Instructions for the task
Keeping every character in place, output all the data.

Saved entries:
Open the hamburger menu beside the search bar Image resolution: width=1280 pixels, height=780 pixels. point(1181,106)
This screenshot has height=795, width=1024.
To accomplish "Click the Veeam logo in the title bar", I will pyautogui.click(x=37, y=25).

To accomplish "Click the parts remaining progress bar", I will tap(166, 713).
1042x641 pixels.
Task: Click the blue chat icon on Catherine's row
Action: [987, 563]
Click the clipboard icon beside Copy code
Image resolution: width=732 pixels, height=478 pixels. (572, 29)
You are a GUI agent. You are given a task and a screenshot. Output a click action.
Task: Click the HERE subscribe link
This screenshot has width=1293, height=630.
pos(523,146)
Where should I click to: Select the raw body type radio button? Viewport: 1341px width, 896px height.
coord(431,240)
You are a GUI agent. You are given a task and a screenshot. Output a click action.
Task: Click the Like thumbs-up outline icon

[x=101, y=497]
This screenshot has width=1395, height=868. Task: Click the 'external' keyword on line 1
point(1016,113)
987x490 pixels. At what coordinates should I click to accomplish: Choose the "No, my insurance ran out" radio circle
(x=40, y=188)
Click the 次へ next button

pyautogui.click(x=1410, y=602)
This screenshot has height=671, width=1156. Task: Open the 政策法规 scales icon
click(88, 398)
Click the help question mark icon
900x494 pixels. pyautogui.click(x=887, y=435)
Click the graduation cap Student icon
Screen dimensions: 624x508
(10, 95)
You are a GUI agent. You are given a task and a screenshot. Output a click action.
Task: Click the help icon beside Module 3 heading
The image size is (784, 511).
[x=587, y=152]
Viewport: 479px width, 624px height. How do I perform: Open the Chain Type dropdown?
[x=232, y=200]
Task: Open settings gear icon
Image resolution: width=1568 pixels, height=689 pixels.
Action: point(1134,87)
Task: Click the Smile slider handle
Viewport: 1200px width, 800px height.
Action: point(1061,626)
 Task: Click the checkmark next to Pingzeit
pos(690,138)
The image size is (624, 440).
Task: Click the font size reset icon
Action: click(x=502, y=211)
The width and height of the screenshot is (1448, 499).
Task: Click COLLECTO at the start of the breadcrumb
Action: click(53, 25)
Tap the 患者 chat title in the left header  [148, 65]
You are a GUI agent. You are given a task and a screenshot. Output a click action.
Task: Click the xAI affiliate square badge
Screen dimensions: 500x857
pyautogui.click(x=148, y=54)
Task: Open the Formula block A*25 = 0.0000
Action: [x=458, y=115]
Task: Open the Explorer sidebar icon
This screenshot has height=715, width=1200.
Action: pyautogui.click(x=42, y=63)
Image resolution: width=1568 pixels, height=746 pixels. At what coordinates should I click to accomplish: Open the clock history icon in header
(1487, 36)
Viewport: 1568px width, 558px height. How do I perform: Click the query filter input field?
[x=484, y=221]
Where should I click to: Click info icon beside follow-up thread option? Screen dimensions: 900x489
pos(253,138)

Task output
Open the hamburger menu beside the search bar Image resolution: width=1280 pixels, height=780 pixels. point(1181,106)
This screenshot has height=795, width=1024.
To accomplish "Click the Veeam logo in the title bar", I will pyautogui.click(x=37, y=25).

To accomplish "Click the parts remaining progress bar", I will tap(166, 713).
1042x641 pixels.
Task: Click the blue chat icon on Catherine's row
Action: [987, 563]
Click the clipboard icon beside Copy code
Image resolution: width=732 pixels, height=478 pixels. (572, 29)
You are a GUI agent. You are given a task and a screenshot. Output a click action.
Task: Click the HERE subscribe link
This screenshot has width=1293, height=630.
pos(523,146)
Where should I click to: Select the raw body type radio button? Viewport: 1341px width, 896px height.
coord(431,240)
You are a GUI agent. You are given a task and a screenshot. Output a click action.
Task: Click the Like thumbs-up outline icon

[x=101, y=497]
This screenshot has width=1395, height=868. Task: Click the 'external' keyword on line 1
point(1016,113)
987x490 pixels. At what coordinates should I click to accomplish: Choose the "No, my insurance ran out" radio circle
(x=40, y=188)
Click the 次へ next button

pyautogui.click(x=1410, y=602)
This screenshot has height=671, width=1156. Task: Open the 政策法规 scales icon
click(88, 398)
Click the help question mark icon
900x494 pixels. pyautogui.click(x=887, y=435)
Click the graduation cap Student icon
Screen dimensions: 624x508
(10, 95)
You are a GUI agent. You are given a task and a screenshot. Output a click action.
Task: Click the help icon beside Module 3 heading
The image size is (784, 511).
[x=587, y=152]
Viewport: 479px width, 624px height. How do I perform: Open the Chain Type dropdown?
[x=232, y=200]
Task: Open settings gear icon
Image resolution: width=1568 pixels, height=689 pixels.
Action: point(1134,87)
Task: Click the Smile slider handle
Viewport: 1200px width, 800px height.
Action: point(1061,626)
 Task: Click the checkmark next to Pingzeit
pos(690,138)
The image size is (624, 440).
Task: Click the font size reset icon
Action: click(x=502, y=211)
The width and height of the screenshot is (1448, 499).
Task: Click COLLECTO at the start of the breadcrumb
Action: click(53, 25)
Tap the 患者 chat title in the left header  [148, 65]
You are a GUI agent. You are given a task and a screenshot. Output a click action.
Task: Click the xAI affiliate square badge
Screen dimensions: 500x857
pyautogui.click(x=148, y=54)
Task: Open the Formula block A*25 = 0.0000
Action: [x=458, y=115]
Task: Open the Explorer sidebar icon
This screenshot has height=715, width=1200.
Action: pyautogui.click(x=42, y=63)
Image resolution: width=1568 pixels, height=746 pixels. At what coordinates should I click to accomplish: Open the clock history icon in header
(1487, 36)
Viewport: 1568px width, 558px height. How do I perform: Click the query filter input field?
[x=484, y=221]
Where should I click to: Click info icon beside follow-up thread option? Screen dimensions: 900x489
pos(253,138)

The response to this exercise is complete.